* ASSIGNED TASK
When transcribing the entries, keep each one exactly as it is.

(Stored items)
--

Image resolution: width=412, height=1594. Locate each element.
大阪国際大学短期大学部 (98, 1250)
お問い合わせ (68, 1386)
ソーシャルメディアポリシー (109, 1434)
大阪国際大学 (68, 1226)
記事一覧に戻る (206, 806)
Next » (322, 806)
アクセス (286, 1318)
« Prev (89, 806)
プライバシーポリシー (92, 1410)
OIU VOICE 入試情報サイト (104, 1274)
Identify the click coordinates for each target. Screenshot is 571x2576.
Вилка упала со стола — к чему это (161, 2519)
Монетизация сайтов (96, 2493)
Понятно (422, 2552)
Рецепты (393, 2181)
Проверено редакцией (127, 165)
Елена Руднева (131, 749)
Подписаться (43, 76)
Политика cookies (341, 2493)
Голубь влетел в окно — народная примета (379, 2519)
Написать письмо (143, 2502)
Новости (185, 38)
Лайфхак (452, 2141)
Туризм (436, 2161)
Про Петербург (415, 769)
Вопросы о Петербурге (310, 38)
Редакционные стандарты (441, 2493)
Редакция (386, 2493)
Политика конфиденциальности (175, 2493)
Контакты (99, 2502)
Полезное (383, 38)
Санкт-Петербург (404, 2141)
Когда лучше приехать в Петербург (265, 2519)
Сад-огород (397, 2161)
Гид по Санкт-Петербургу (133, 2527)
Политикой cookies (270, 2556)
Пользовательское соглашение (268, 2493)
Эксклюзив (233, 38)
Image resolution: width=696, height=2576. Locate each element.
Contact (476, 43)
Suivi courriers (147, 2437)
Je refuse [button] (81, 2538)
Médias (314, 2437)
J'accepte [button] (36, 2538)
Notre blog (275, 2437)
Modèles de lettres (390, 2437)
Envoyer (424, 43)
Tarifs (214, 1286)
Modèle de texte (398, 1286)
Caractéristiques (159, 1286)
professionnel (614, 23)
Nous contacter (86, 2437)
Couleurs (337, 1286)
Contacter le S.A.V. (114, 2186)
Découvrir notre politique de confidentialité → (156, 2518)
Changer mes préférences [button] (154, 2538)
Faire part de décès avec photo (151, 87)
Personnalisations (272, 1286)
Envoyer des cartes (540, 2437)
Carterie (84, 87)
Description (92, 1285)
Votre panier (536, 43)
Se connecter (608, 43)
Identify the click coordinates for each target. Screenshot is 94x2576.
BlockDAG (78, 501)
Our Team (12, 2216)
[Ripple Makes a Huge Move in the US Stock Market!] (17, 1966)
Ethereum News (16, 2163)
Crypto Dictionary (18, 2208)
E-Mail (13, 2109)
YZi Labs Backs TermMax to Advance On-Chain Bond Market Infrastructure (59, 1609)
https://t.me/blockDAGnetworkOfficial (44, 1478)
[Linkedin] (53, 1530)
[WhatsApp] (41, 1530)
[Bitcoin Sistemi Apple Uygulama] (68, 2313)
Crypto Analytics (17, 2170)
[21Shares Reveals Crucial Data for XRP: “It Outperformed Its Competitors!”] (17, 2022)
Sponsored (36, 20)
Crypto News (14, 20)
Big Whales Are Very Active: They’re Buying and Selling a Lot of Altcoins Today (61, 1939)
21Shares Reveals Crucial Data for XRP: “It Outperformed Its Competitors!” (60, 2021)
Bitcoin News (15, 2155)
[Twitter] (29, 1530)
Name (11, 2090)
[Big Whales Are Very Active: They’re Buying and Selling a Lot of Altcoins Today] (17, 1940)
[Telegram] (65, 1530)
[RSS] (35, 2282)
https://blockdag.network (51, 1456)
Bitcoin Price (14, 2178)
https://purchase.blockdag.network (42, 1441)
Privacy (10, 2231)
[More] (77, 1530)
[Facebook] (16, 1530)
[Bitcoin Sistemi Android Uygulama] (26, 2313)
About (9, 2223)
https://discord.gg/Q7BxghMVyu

--

* TASK OUTPUT
Image resolution: width=412, height=1594. Locate each element.
大阪国際大学短期大学部 (98, 1250)
お問い合わせ (68, 1386)
ソーシャルメディアポリシー (109, 1434)
大阪国際大学 (68, 1226)
記事一覧に戻る (206, 806)
Next » (322, 806)
アクセス (286, 1318)
« Prev (89, 806)
プライバシーポリシー (92, 1410)
OIU VOICE 入試情報サイト (104, 1274)
Identify the click coordinates for each target. Screenshot is 571x2576.
Вилка упала со стола — к чему это (161, 2519)
Монетизация сайтов (96, 2493)
Понятно (422, 2552)
Рецепты (393, 2181)
Проверено редакцией (127, 165)
Елена Руднева (131, 749)
Подписаться (43, 76)
Политика cookies (341, 2493)
Голубь влетел в окно — народная примета (379, 2519)
Написать письмо (143, 2502)
Новости (185, 38)
Лайфхак (452, 2141)
Туризм (436, 2161)
Про Петербург (415, 769)
Вопросы о Петербурге (310, 38)
Редакционные стандарты (441, 2493)
Редакция (386, 2493)
Политика конфиденциальности (175, 2493)
Контакты (99, 2502)
Полезное (383, 38)
Санкт-Петербург (404, 2141)
Когда лучше приехать в Петербург (265, 2519)
Сад-огород (397, 2161)
Гид по Санкт-Петербургу (133, 2527)
Политикой cookies (270, 2556)
Пользовательское соглашение (268, 2493)
Эксклюзив (233, 38)
Image resolution: width=696, height=2576. Locate each element.
Contact (476, 43)
Suivi courriers (147, 2437)
Je refuse [button] (81, 2538)
Médias (314, 2437)
J'accepte [button] (36, 2538)
Notre blog (275, 2437)
Modèles de lettres (390, 2437)
Envoyer (424, 43)
Tarifs (214, 1286)
Modèle de texte (398, 1286)
Caractéristiques (159, 1286)
professionnel (614, 23)
Nous contacter (86, 2437)
Couleurs (337, 1286)
Contacter le S.A.V. (114, 2186)
Découvrir notre politique de confidentialité → (156, 2518)
Changer mes préférences [button] (154, 2538)
Faire part de décès avec photo (151, 87)
Personnalisations (272, 1286)
Envoyer des cartes (540, 2437)
Carterie (84, 87)
Description (92, 1285)
Votre panier (536, 43)
Se connecter (608, 43)
Identify the click coordinates for each target. Screenshot is 94x2576.
BlockDAG (78, 501)
Our Team (12, 2216)
[Ripple Makes a Huge Move in the US Stock Market!] (17, 1966)
Ethereum News (16, 2163)
Crypto Dictionary (18, 2208)
E-Mail (13, 2109)
YZi Labs Backs TermMax to Advance On-Chain Bond Market Infrastructure (59, 1609)
https://t.me/blockDAGnetworkOfficial (44, 1478)
[Linkedin] (53, 1530)
[WhatsApp] (41, 1530)
[Bitcoin Sistemi Apple Uygulama] (68, 2313)
Crypto Analytics (17, 2170)
[21Shares Reveals Crucial Data for XRP: “It Outperformed Its Competitors!”] (17, 2022)
Sponsored (36, 20)
Crypto News (14, 20)
Big Whales Are Very Active: They’re Buying and Selling a Lot of Altcoins Today (61, 1939)
21Shares Reveals Crucial Data for XRP: “It Outperformed Its Competitors!” (60, 2021)
Bitcoin News (15, 2155)
[Twitter] (29, 1530)
Name (11, 2090)
[Big Whales Are Very Active: They’re Buying and Selling a Lot of Altcoins Today] (17, 1940)
[Telegram] (65, 1530)
[RSS] (35, 2282)
https://blockdag.network (51, 1456)
Bitcoin Price (14, 2178)
https://purchase.blockdag.network (42, 1441)
Privacy (10, 2231)
[More] (77, 1530)
[Facebook] (16, 1530)
[Bitcoin Sistemi Android Uygulama] (26, 2313)
About (9, 2223)
https://discord.gg/Q7BxghMVyu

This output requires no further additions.